E nel presentare il succulento piatto, il Cabrino farabutto, si mise persino a raccontare con soddisfazione che quella era la stessa prelibatezza che la comunità cremonese dedicava al ricordo di sant’Omobono, il patrono della città chiamato famigliarmente Mubòon.

Anche se raramente un rovescio si trasforma nel suo diritto, quella volta avvenne però che il ringraziamento a fine pasto dei due grandi ospiti fu spassionato, quasi commosso, per quel piatto regale e sopraffino ricevuto, e alle congratulazioni e le feste essi aggiunsero la promessa d’un sostegno politico, compresa l’apertura di una Università a Cremona, che avrebbe fatto concorrenza a quella di Venezia.

 Infatti, alla frase storica carica di doppio senso di Cabrino, pronunciata all’inizio del pranzo in puro dialetto cremonese, ossia: “Mé me màj i rübéen de’l móont (Io mi mangio i rubini del mondo)”, con la quale egli alludeva anche all’imminente sacrificio dei due ignari e “preziosi” ospiti, s’accompagnò l’immediata lode del Papa e dell’Imperatore verso quel piatto prelibato.

“Sì! -, sentenziò il Sommo Pontefice – Questi majrubini sono i migliori del mondo!”. E subito lo seguì Sigismondo di Lussemburgo con l’icastica espressione: ”Il sole con i suoi raggi è giunto su questa tavola!”, nella quale frase traspariva il riferimento del sovrano ai rubini considerati dalla tradizione popolare come “le pietre del sole”.

 Allora altri copiosi majrubini ai tre brodi arrivarono ad allietare ancora i fausti commensali e da lì la storia di Cremona e del mondo prese tutta un’altra piega. Era il giorno del Signore, 13 gennaio 1414.

La fama della lacrimuccia per tale misfatto omicida non compiuto da parte del truce Cabrino si diffuse ovunque.
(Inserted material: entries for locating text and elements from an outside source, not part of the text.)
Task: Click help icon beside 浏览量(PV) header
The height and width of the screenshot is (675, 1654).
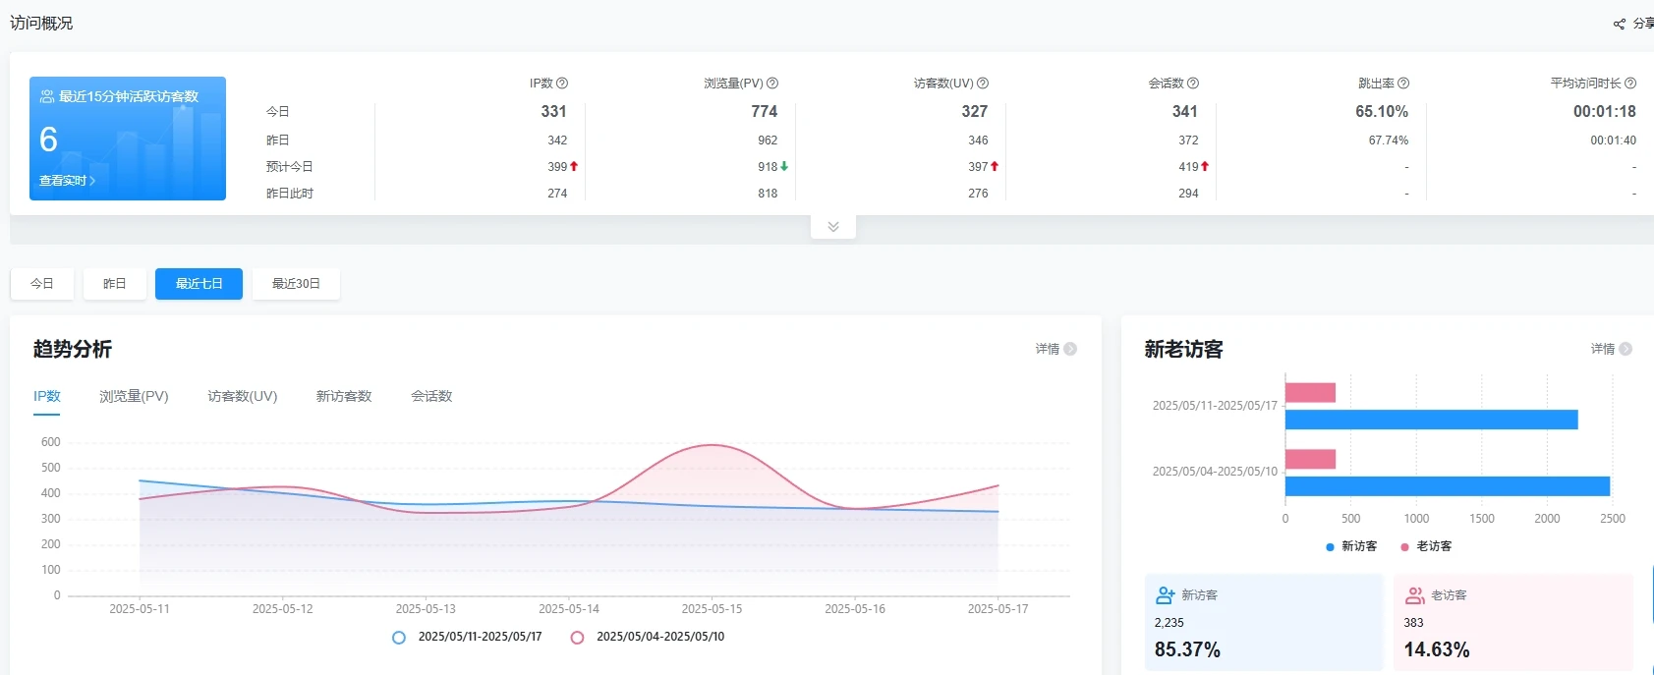Action: [x=772, y=84]
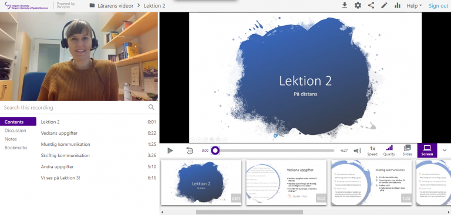Share the video with the share icon
The width and height of the screenshot is (451, 215).
point(371,5)
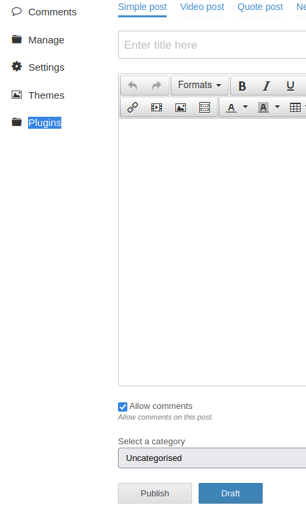Viewport: 306px width, 509px height.
Task: Uncheck the Allow comments checkbox
Action: tap(123, 406)
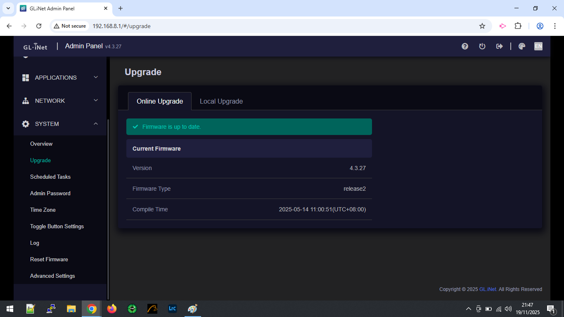The image size is (564, 317).
Task: Click the browser address bar URL
Action: tap(121, 26)
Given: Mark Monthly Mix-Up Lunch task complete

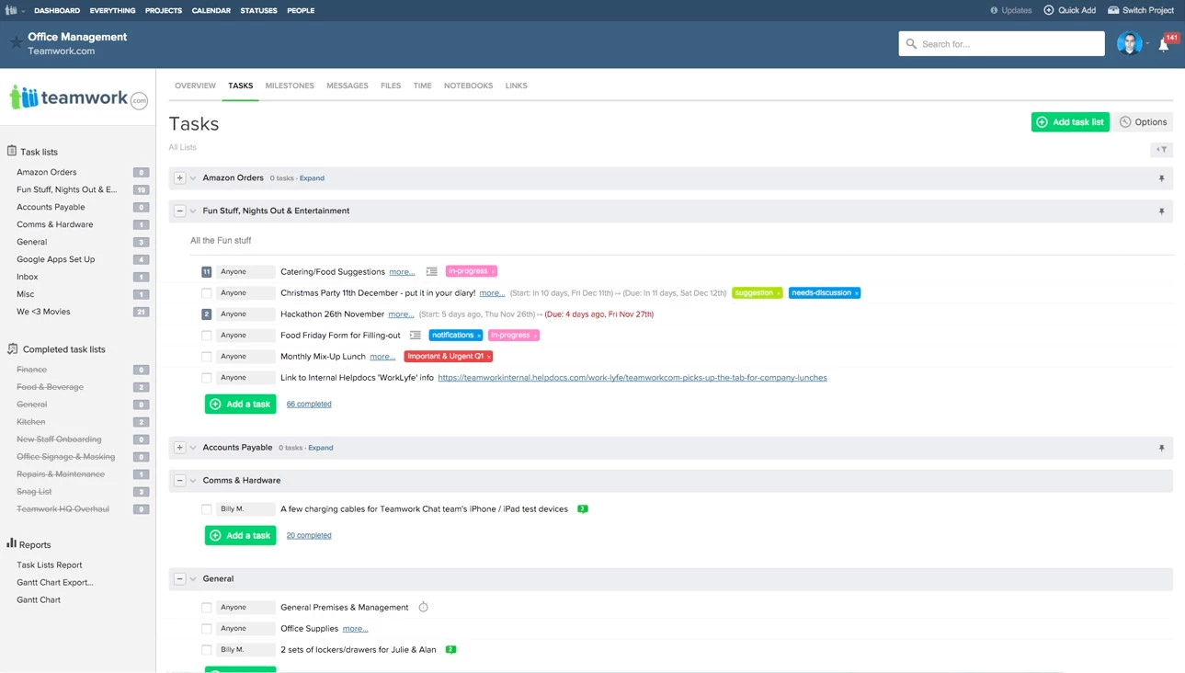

Anche perché l’esito della vicenda era stato ben diverso rispetto a quello perpetrato sette anni prima ai danni dei tre Barbò scaraventati giù dalla Gran Torre.

 Altrettanto lontano giunsero gli echi dei commenti dei due illustri personaggi baciati dalla fortuna grazie al “marubino propiziatorio”. Il Papa e l’Imperatore, ovunque si trovassero, al ricordo di quella leccornia del palato, diffondevano opinioni che si tramutarono in condivisi giudizi, quali: “La madre dei rubini in tavola è Cremona”; “I majrubini sono cofanetti cremonesi di preziosi, affidati alla sagacia della carne, alla fantasia del brodo ed al senso del gusto supremo”, e così via.

 Fu da allora, partendo proprio dal ricordo dei due personaggi famosi, rimasti sorprendentemente vivi  anche dopo l’incontro con lo spietato Cabrino, che si radicò il convincimento popolare che “en piàt de marübéen el fà resüsitàa àan i mòort (un piatto di marubini fa risuscitare anche i morti).

I cofanetti miracolosi di Cremona, i marubini ai tre brodi, iniziarono così il cammino di una leggenda che incanta ancor oggi il palato del mondo intero.